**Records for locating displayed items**
----------
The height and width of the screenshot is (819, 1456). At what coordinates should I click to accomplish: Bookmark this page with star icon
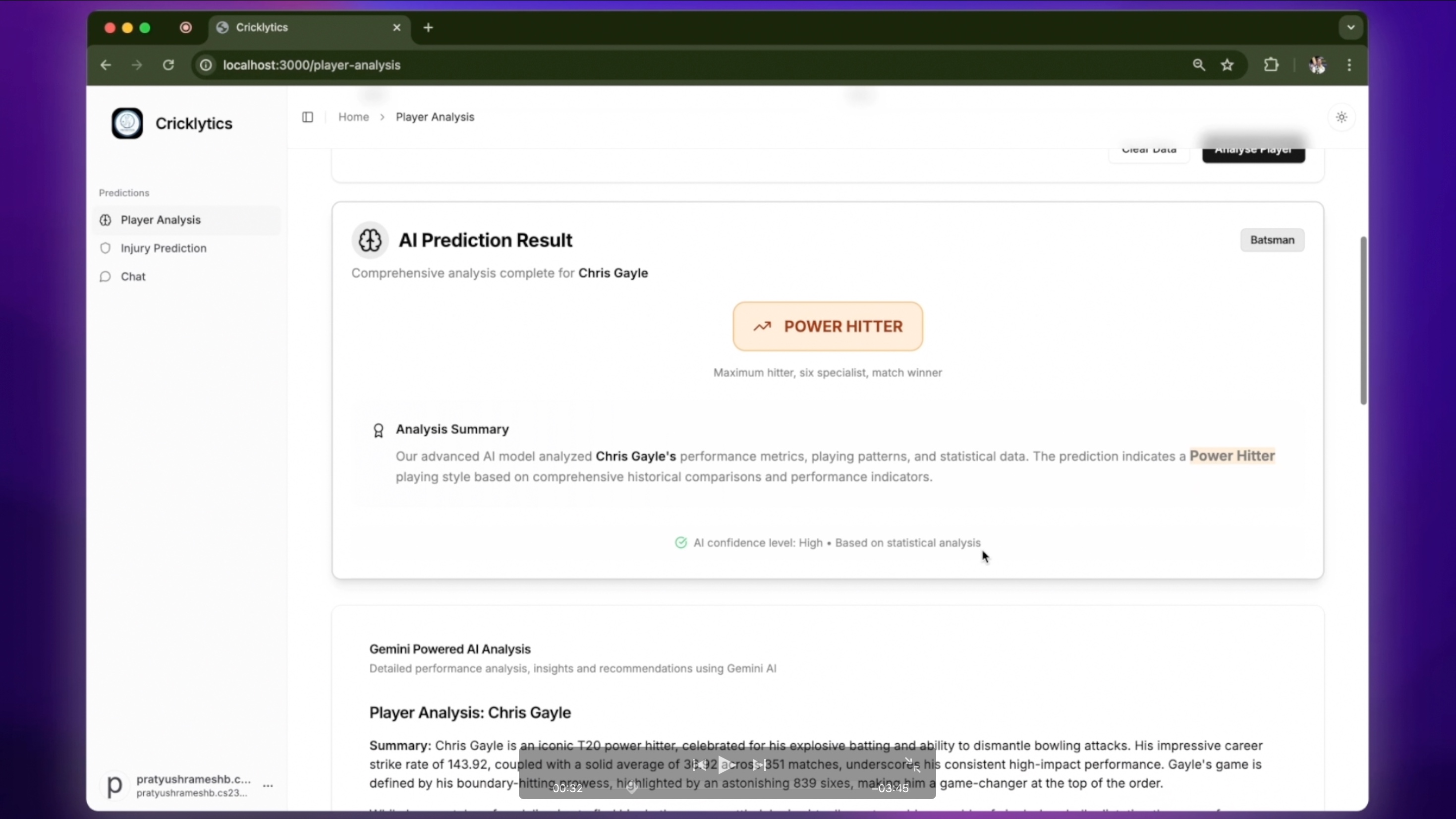1227,65
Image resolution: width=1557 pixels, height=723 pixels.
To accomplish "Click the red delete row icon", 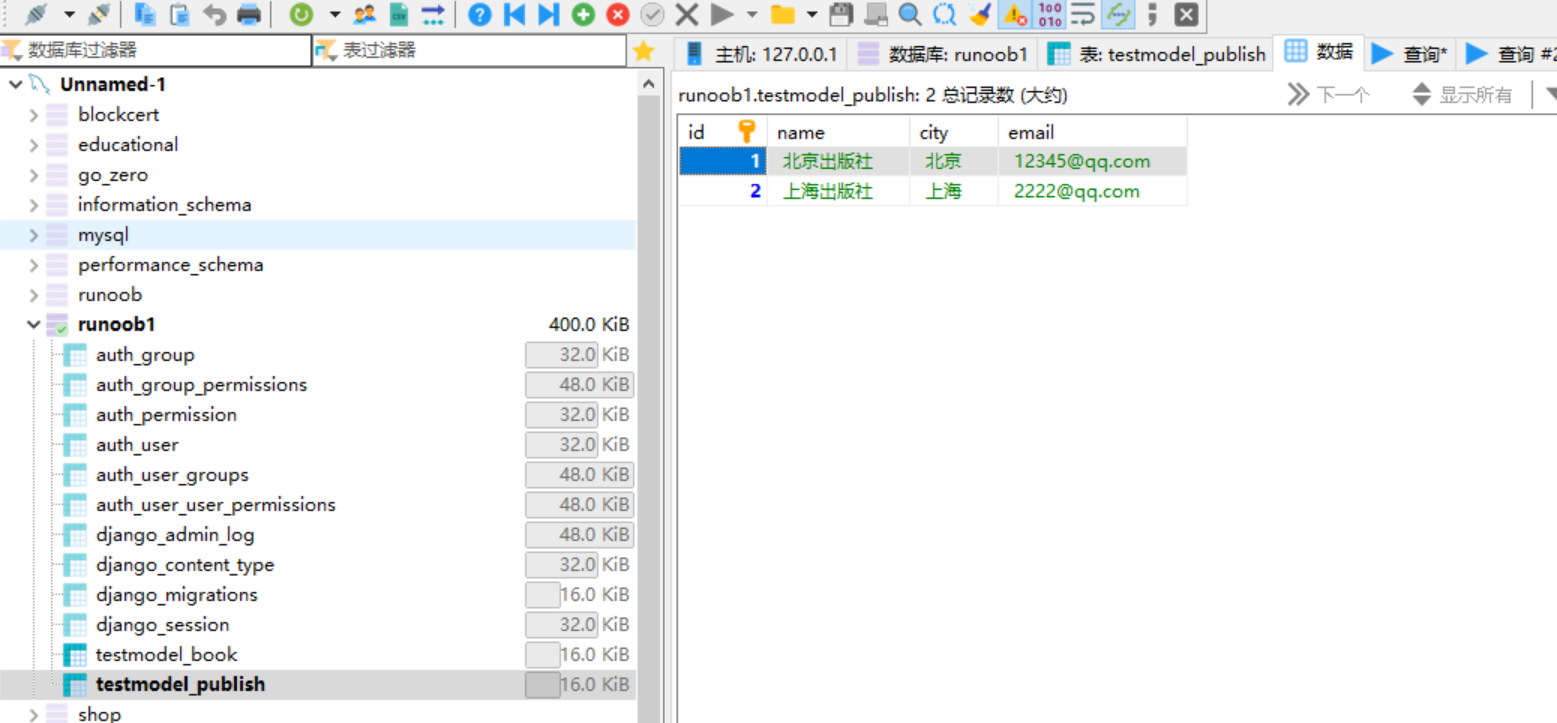I will [x=618, y=14].
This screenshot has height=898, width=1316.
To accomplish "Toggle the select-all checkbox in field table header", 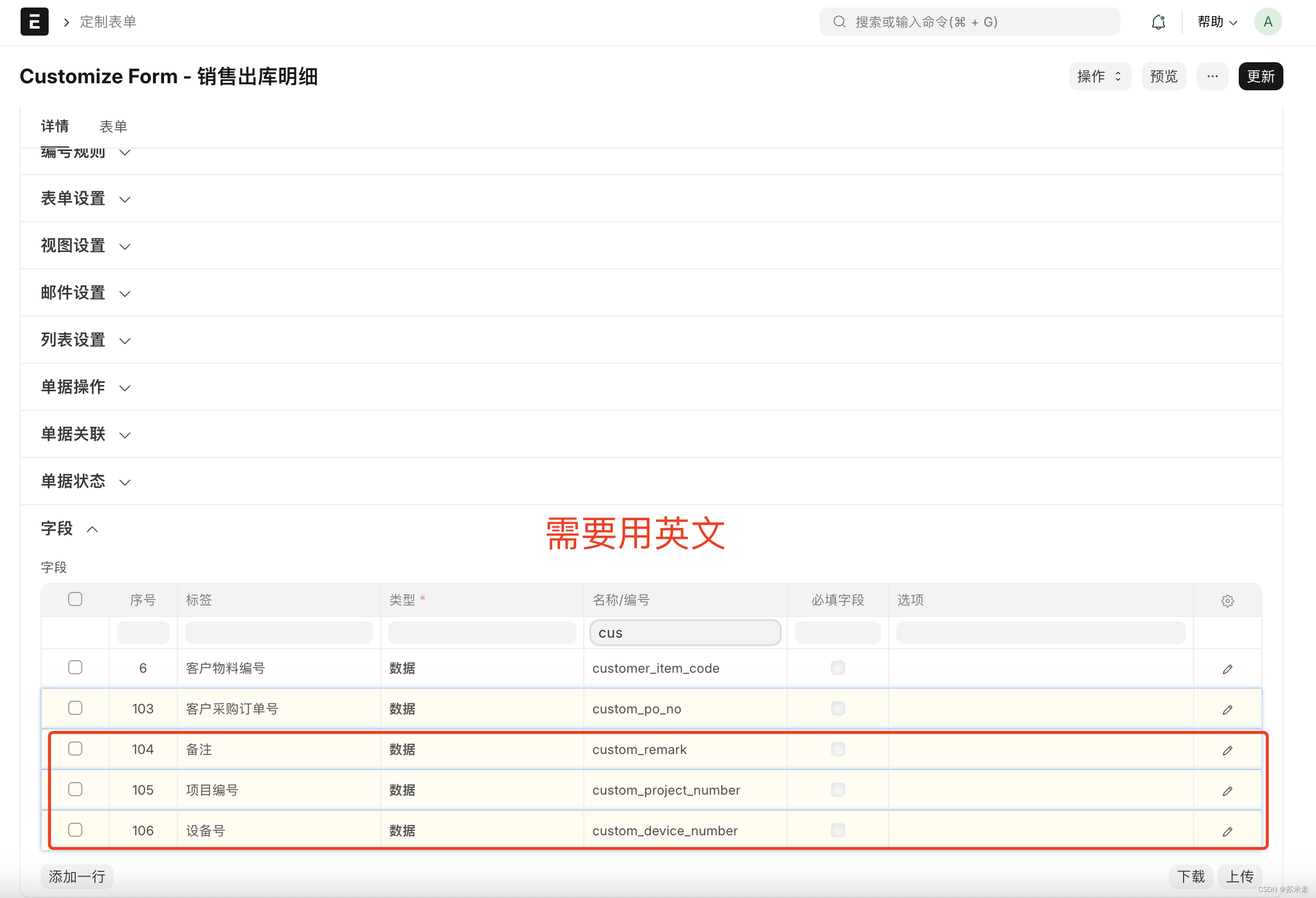I will (x=75, y=599).
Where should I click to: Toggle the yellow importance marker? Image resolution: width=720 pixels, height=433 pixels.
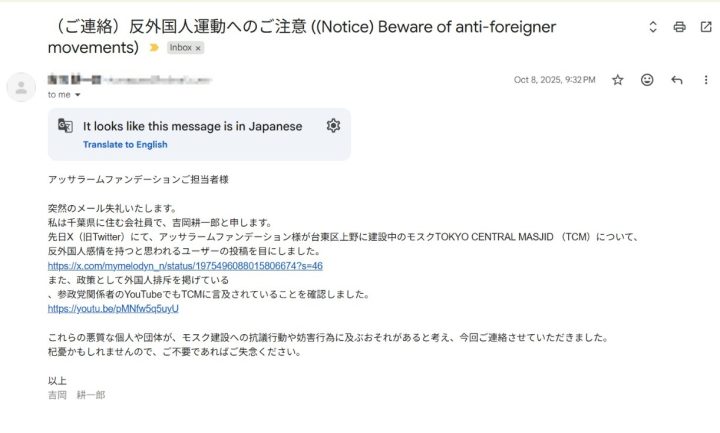tap(154, 47)
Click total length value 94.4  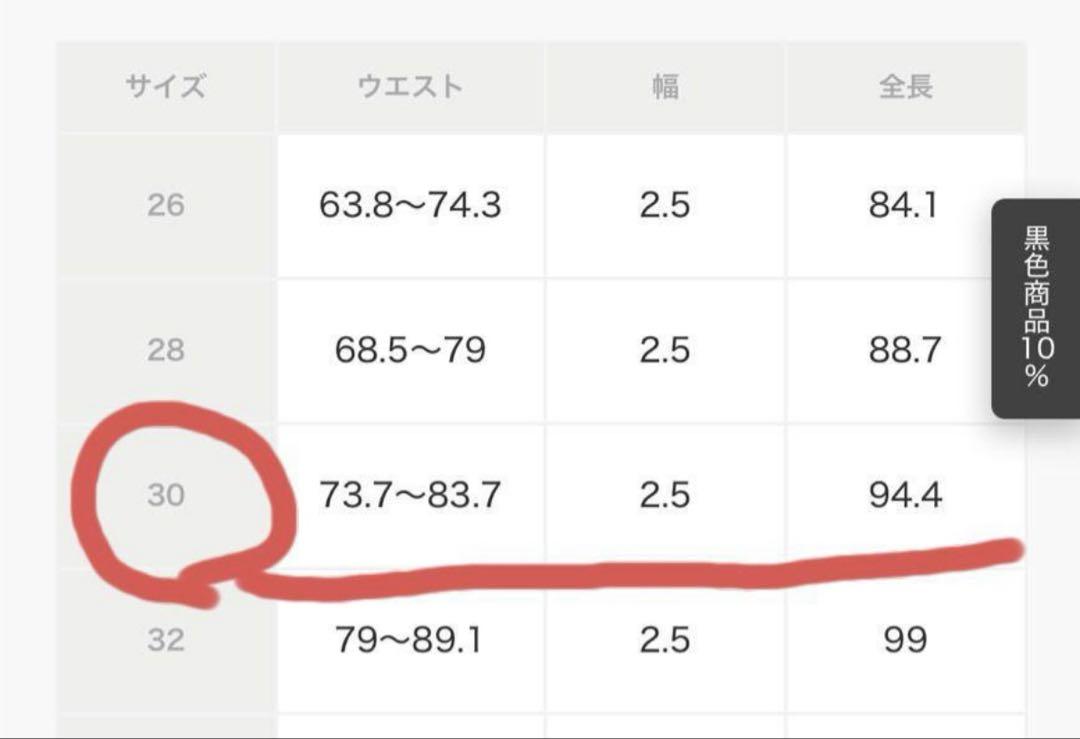click(905, 495)
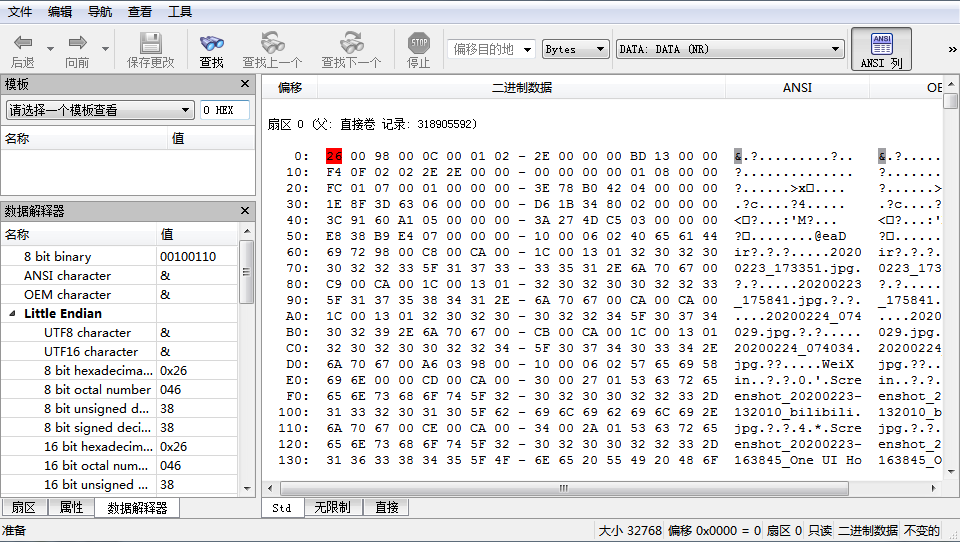Toggle the ANSI column (ANSI 列) button

coord(881,49)
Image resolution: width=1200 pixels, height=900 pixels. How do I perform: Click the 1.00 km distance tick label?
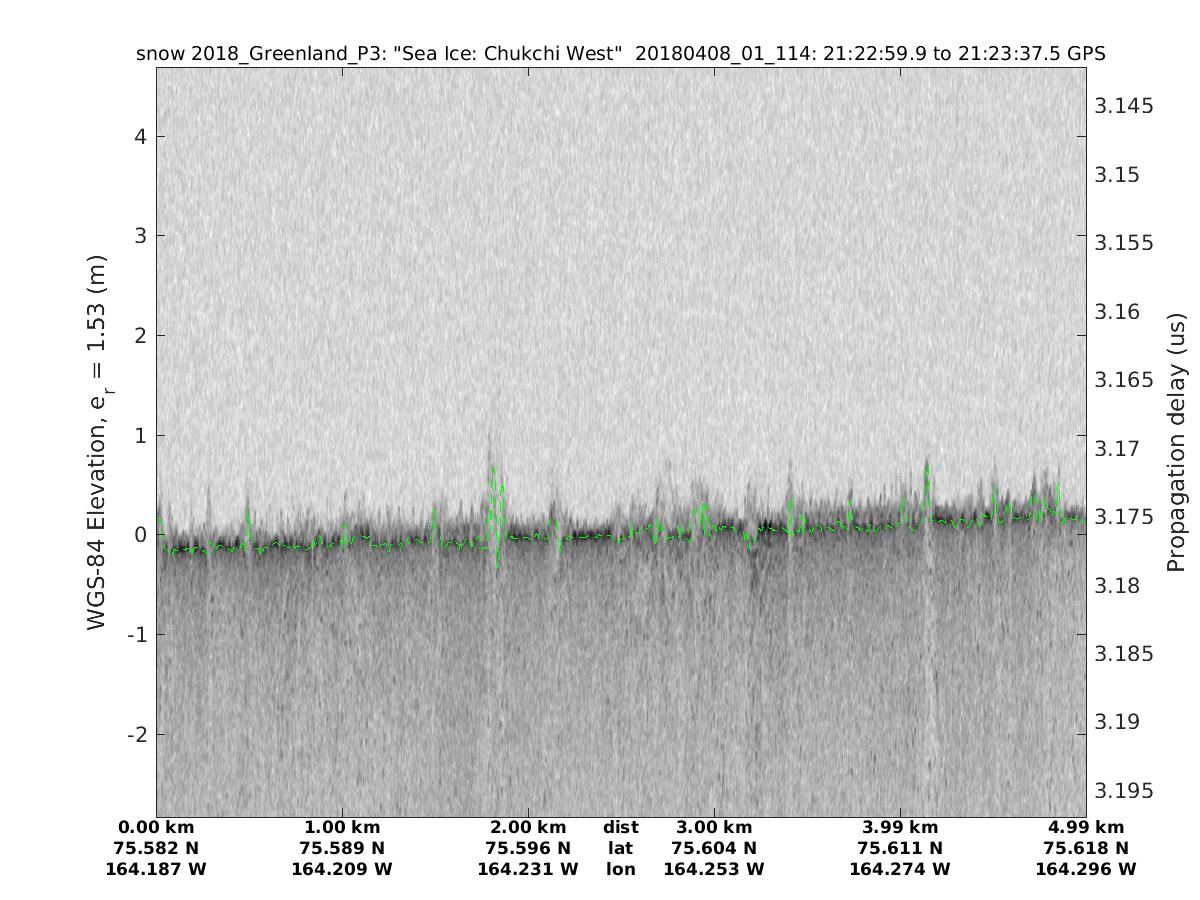342,827
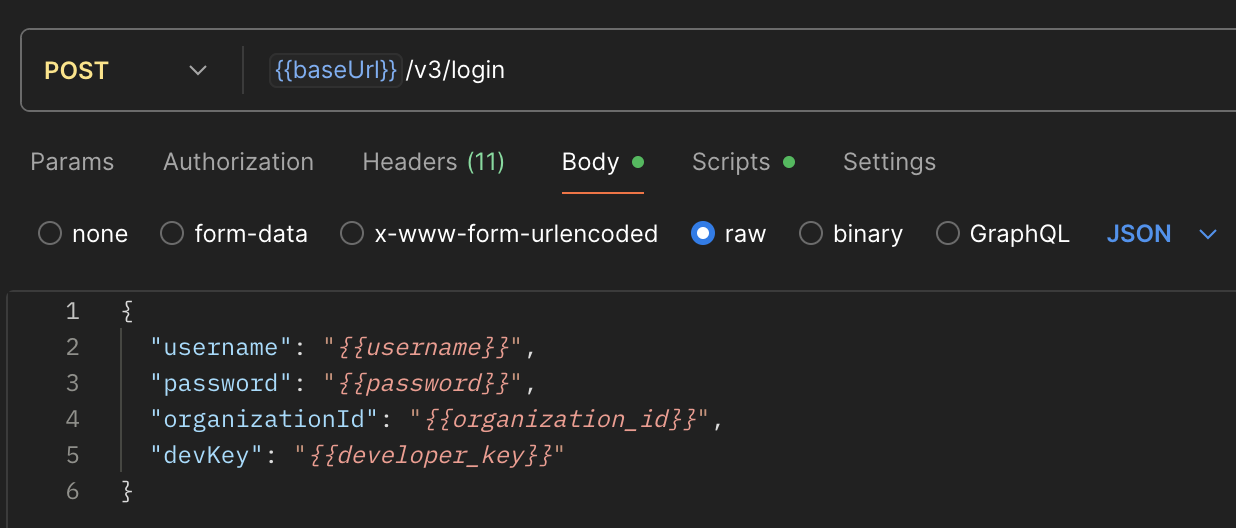The image size is (1236, 528).
Task: Open the Authorization tab
Action: [x=238, y=162]
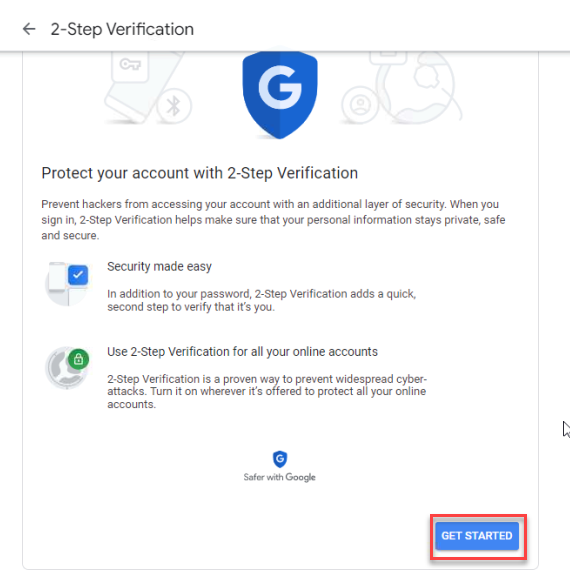Click the small Safer with Google shield
This screenshot has height=588, width=570.
(x=280, y=459)
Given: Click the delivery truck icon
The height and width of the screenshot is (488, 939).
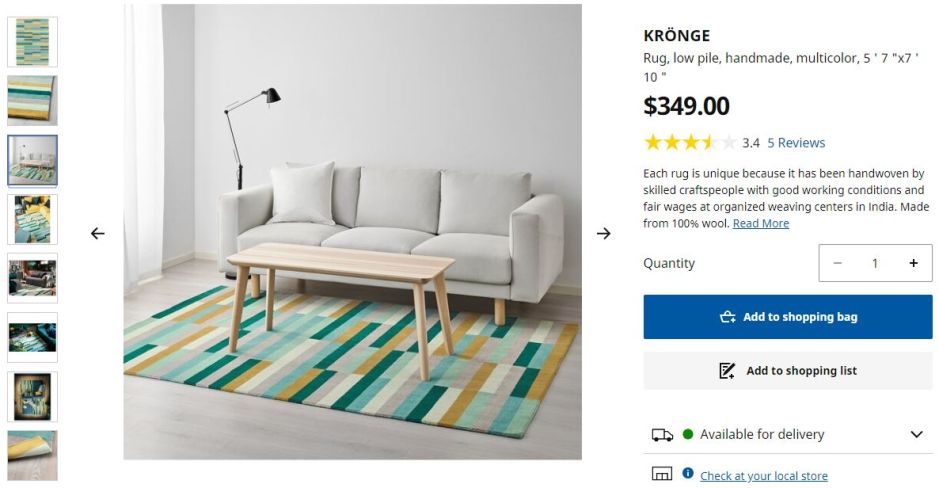Looking at the screenshot, I should coord(662,435).
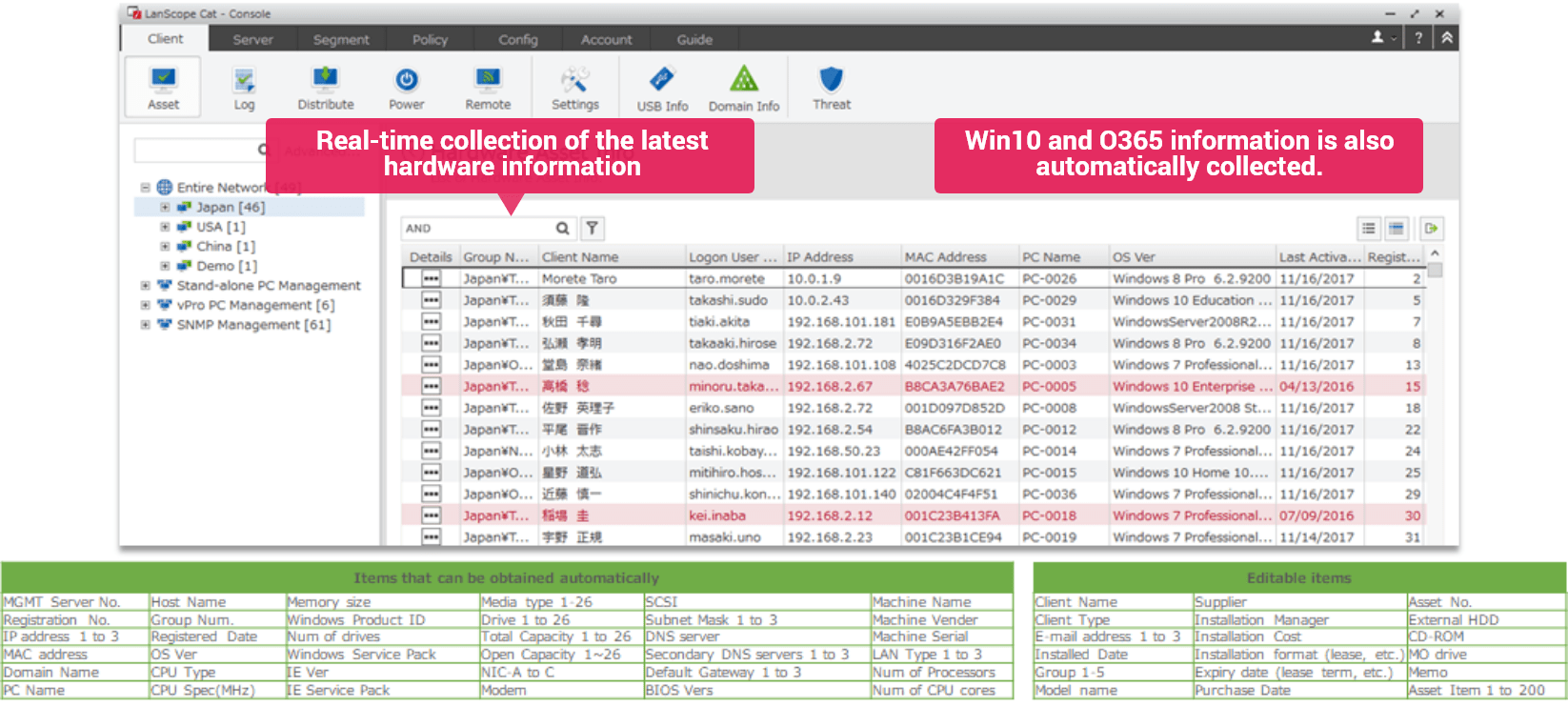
----------
**PROBLEM DESCRIPTION**
Put the lines from the one containing "Image resolution: width=1200" through the end of the records into a Markdown table with the columns Row and Line, numbering each row and skipping blank lines. Leave out the pictures.

**TASK RESULT**
| Row | Line |
|---|---|
| 1 | Image resolution: width=1200 pixels, height=900 pixels. How do I perform: Click the 1.00 km distance tick label? |
| 2 | 342,827 |
| 3 | The image size is (1236, 528). |
| 4 | Task: Open the Authorization tab |
| 5 | Action: [x=238, y=162] |
| 6 | Click the small Safer with Google shield |
| 7 | This screenshot has height=588, width=570. |
| 8 | (x=280, y=459) |
| 9 | Given: Click the delivery truck icon |
| 10 | The height and width of the screenshot is (488, 939). |
| 11 | Looking at the screenshot, I should coord(662,435). |